Entry structure — all fields are top-level on each entry (flat structure — no nesting):

entry:
  ├── entry_kwargs    (required) — args for Runnable.run()
  ├── eval_input      (required) — list of {"name": ..., "value": ...} objects
  ├── description     (required) — human-readable label for the test case
  ├── expectation     (optional) — reference for comparison-based evaluators
  ├── eval_metadata   (optional) — extra per-entry data for custom evaluators
  └── evaluators      (optional) — evaluator names for THIS entry

Top-level fields:

  • runnable (required): filepath:ClassName reference to the Runnable class from Step 2 (e.g., "pixie_qa/scripts/run_app.py:AppRunnable").

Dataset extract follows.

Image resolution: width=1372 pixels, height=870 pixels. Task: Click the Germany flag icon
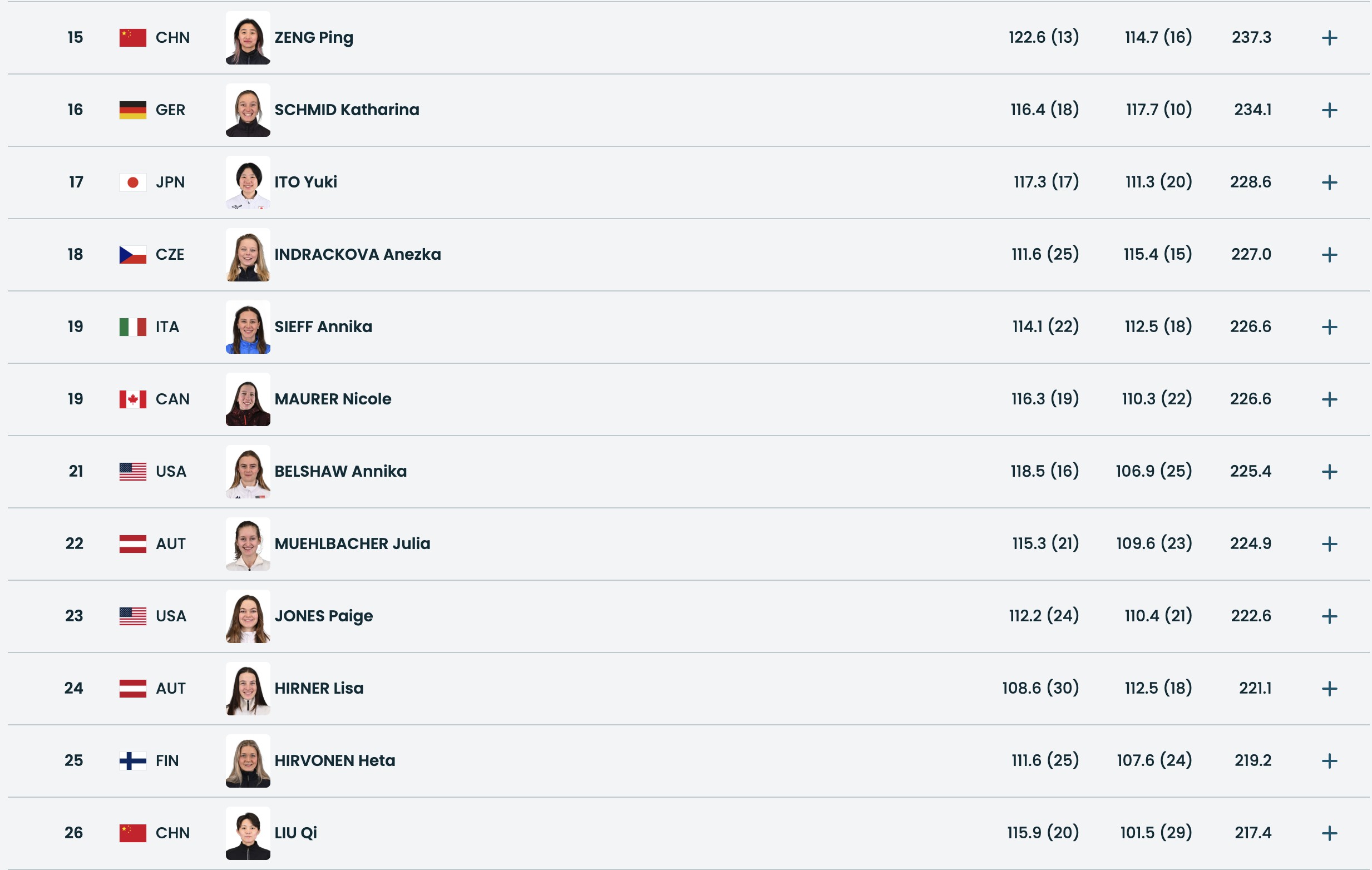(133, 111)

Path is relative to the project root.
  • evaluators (dataset-level, optional): Default evaluator names applied to every entry — the evaluators for criteria that apply to ALL use cases.

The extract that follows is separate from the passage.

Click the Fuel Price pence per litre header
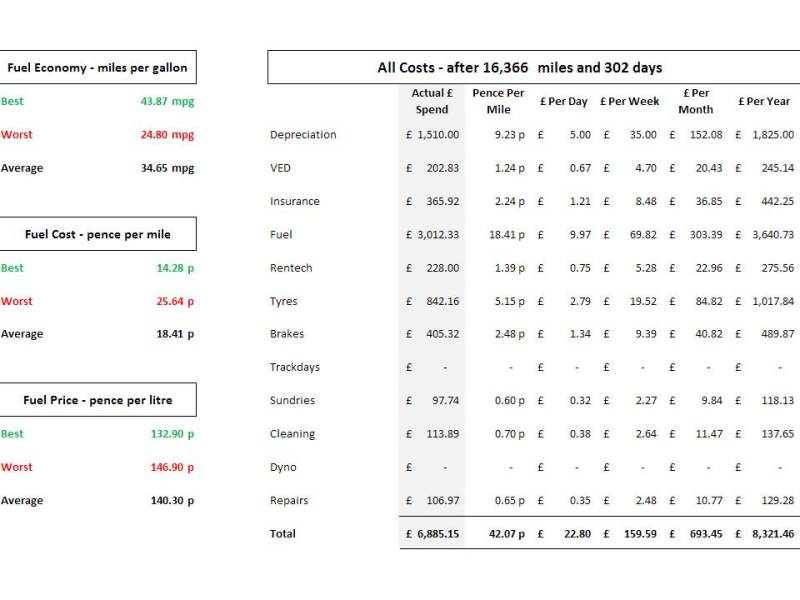This screenshot has width=800, height=600. point(98,400)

Per-entry fields (all top-level on each entry):

  • entry_kwargs (required): Keys match the Pydantic model fields for Runnable.run(args: T). These are the app's entry-point inputs.
  • eval_input (required): List of {"name": ..., "value": ...} objects. Names match wrap(purpose="input") names in the app.
  • description (required): Use case one-liner from pixie_qa/02-eval-criteria.md.
  • expectation (optional): Case-specific expectation text for evaluators that need a reference.
  • eval_metadata (optional): Extra per-entry data for custom evaluators — e.g., expected tool names, boolean flags, thresholds. Accessible in evaluators as evaluable.eval_metadata.
  • evaluators (optional): Row-level evaluator override.

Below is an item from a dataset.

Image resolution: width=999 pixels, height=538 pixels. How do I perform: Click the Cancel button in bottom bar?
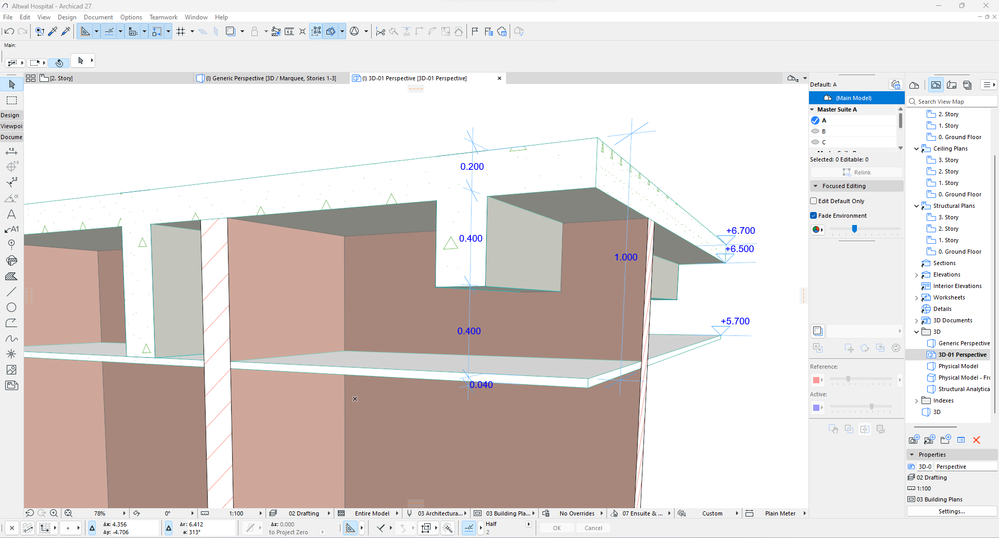coord(593,528)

Evaluator assignment rules

  1. Evaluators that apply to ALL items go in the top-level "evaluators" array.
  2. Items that need additional evaluators use "evaluators": ["...", "ExtraEval"]"..." expands to defaults.
  3. Items that need a completely different set use "evaluators": ["OnlyThis"] without "...".
  4. Items using only defaults: omit the "evaluators" field.

Dataset Creation Reference

Using eval_input values

The eval_input values are {"name": ..., "value": ...} objects. Use the reference trace as templates — copy the "data" field from the relevant purpose="input" event and adapt the values:

Simple dict:

{ "name": "customer_profile", "value": { "name": "Alice", "tier": "gold" } }

List of dicts (e.g., conversation history):

{
  "name": "conversation_history",
  "value": [
    { "role": "user", "content": "Hello" },
    { "role": "assistant", "content": "Hi there!" }
  ]
}

Important: The exact format depends on what the wrap(purpose="input") call captures. Always copy from the reference trace rather than constructing from scratch.

Crafting diverse eval scenarios

Cover different aspects of each use case:

  • Different user phrasings of the same request
  • Edge cases (ambiguous input, missing information, error conditions)
  • Entries that stress-test specific eval criteria
  • At least one entry per use case from Step 1b

Output

pixie_qa/datasets/<name>.json — the dataset file.